La agenda suele ir de más a menos en cuanto a la importancia de los temas, por lo que los cuadros e información de los primeros debe ser muy fácil de digerir ya que lo se quiere lograr debe ser claro de percibir y argumentar.

Lo obvio es empezar por definir qué información se incluirá en todos y cada uno de los cuadros o “diapositivas” del paquete. Lo fundamental aquí es poner límites, tanto del número de cuadros o “diapositivas” como de la cantidad de información que cada cuadro debe tener: “Menos es más”

Aparte de considerar la extensión, tener en cuenta la legibilidad y la facilidad de comprensión para los miembros de la junta. Utiliza ejemplos útiles de cómo resumir los detalles en puntos clave para su consideración, antecedentes clave y una dirección clara sobre las aportaciones o decisiones necesarias.

Elabora un plan para enfocar la reunión y que esté reflejado en el paquete del directorio: ¡Lo primero es el tiempo!  Es fundamental seguir los tiempos de la agenda, ni más ni menos. Es tan desastroso acabar antes que acabar después de mucho rato.

En mi experiencia y la de otros directores, la junta no debería tomar más de dos horas.

Por los temas álgidos tales como la solicitud de inversiones o gastos del presupuesto o asuntos del personal, recomiendo mucho hacer “Lobby” con los directores:

Hace muchos años un Presidente de la Junta de Directores de la empresa donde yo era el CFO y director y que a la vez era el presidente del "brazo financiero" de toda la corporación, me dijo: “…, no menciones en la reunión ningún tema que no esté en la agenda y no propongas nada que si esté en la agenda sin haberlo conversado antes con el Presidente de la junta y la mayor cantidad de miembros del directorio”.

Fue un gran consejo, ya que los grandes propósitos se pueden perder solo porque no se hace una conversación previa tratando de “ganar” opiniones favorables y ni hablar de lo que comúnmente se dice “sacar conejos del sombrero”, ya que los directorios son formales y se guían por agendas que son muy discutidas y aprobadas.

El CEO debe, en resumen, hacer un “lobby” previo de los asuntos que quiere lograr para la empresa, asi logrará lo que se propone, o no presentará casos que se puedan perder, y último y no menos importante, no afectará su propia imagen.

Empieza con plantillas sólidas e impactantes: Definir qué información se incluirá en todas y cada una de las diapositivas, pantallas o vistas del sistema de presentación que se esté usando.

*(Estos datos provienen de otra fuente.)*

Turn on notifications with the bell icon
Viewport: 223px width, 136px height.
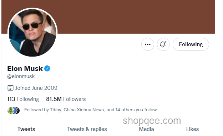163,44
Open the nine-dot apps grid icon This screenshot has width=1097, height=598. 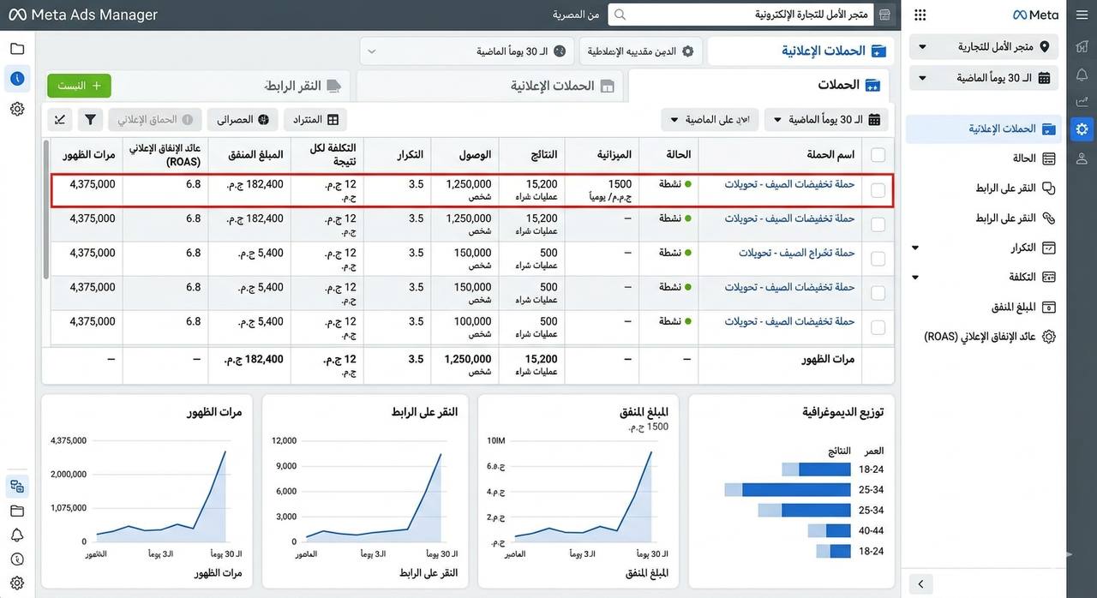click(x=920, y=15)
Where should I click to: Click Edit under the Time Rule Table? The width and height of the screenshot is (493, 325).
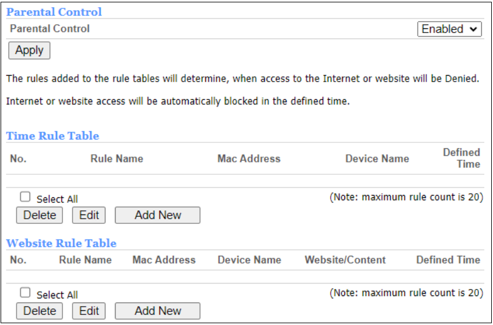coord(89,215)
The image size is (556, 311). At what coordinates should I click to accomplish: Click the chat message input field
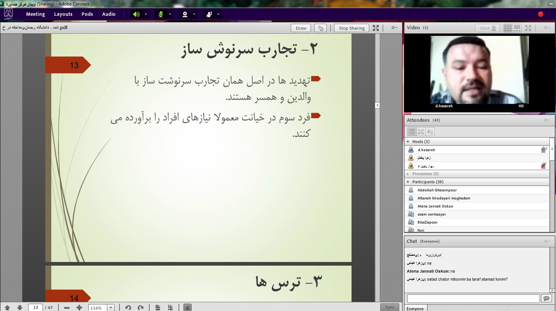pos(473,299)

Efectúa un ensayo general: Muchas veces lo que está en juego en una junta es muy importante para el equipo gerencial. Puede ser una inversión, un proyecto nuevo, un incremento de personal o de sueldos, un cambio en la estrategia actual, entre otros. 

Si el paquete esta bien estructurado, es porque responde a un plan ganador, lo que falta es ensayar la presentación entre los miembros del equipo gerencial y que lo hagan de una manera muy proactiva, casi en un juego de roles emulando al directorio. Esto le dará más seguridad al CEO y se depurará más la presentación.

Claridad de los indicadores: No “inventar” KPI’s nuevos ni esos que debes explicar mucho. Si se puede preparar un resumen de todos los KPI como ayuda, esto puede servir mucho como guía. 

Envío anticipado del paquete: No es exagerado pedir que la agenda y las invitaciones vayan con nueve o diez días de anticipación y que el paquete se entregue no menos de 7 días antes de la junta. 

Las ventajas son realmente fructíferas desde el punto de vista de preparación por parte de los directores y de su ánimo para discutir los asuntos.

Disciplina: Realmente este punto no le corresponde al CEO sino al Presidente de la Junta. 

Se refiere a asuntos como: a) orden del uso de la palabra, b) al hecho que no se usen los dispositivos móviles salvo emergencias, c) que cada tema se desarrolle dentro del tiempo otorgado por la agenda y d) que las conversaciones y decisiones no giren en torno a temas fuera de agenda. El CEO debe apoyar cualquier esfuerzo para que se mantenga la disciplina en la junta.

Espero que los Tips antes mencionados te sean de utilidad tanto en la preparación del paquete de información, como en tu propia junta.